- ABOUT THIS EXERCISE -
Only the lines from the line containing "The width and" to the end of the entries, both included, belong in your answer, and each must match exactly.

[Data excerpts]
"""

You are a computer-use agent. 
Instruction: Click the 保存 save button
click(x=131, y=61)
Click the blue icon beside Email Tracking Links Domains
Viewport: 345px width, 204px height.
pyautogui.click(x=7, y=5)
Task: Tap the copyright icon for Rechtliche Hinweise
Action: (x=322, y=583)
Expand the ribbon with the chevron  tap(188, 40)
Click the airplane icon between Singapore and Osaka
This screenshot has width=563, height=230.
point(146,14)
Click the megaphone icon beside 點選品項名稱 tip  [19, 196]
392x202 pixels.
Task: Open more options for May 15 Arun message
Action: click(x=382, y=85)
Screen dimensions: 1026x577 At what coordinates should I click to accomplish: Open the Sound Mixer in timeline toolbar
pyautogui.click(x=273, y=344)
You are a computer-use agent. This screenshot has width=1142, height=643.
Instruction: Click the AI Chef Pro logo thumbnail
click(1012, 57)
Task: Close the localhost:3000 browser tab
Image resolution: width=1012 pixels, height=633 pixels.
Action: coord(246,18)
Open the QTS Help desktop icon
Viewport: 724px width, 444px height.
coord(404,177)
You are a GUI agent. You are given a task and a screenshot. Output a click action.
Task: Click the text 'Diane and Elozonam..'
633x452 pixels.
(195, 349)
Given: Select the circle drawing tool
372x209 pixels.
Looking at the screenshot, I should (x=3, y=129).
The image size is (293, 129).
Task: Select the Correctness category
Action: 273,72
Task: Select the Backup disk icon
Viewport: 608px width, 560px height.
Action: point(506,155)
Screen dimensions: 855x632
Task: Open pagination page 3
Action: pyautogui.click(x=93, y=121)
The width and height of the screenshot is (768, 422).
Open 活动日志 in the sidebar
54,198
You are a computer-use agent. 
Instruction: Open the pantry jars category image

"""

- EXPECTED ANSWER -
The width and height of the screenshot is (768, 422).
Open 活动日志 in the sidebar
54,198
You are a computer-use agent. 
Instruction: Open the pantry jars category image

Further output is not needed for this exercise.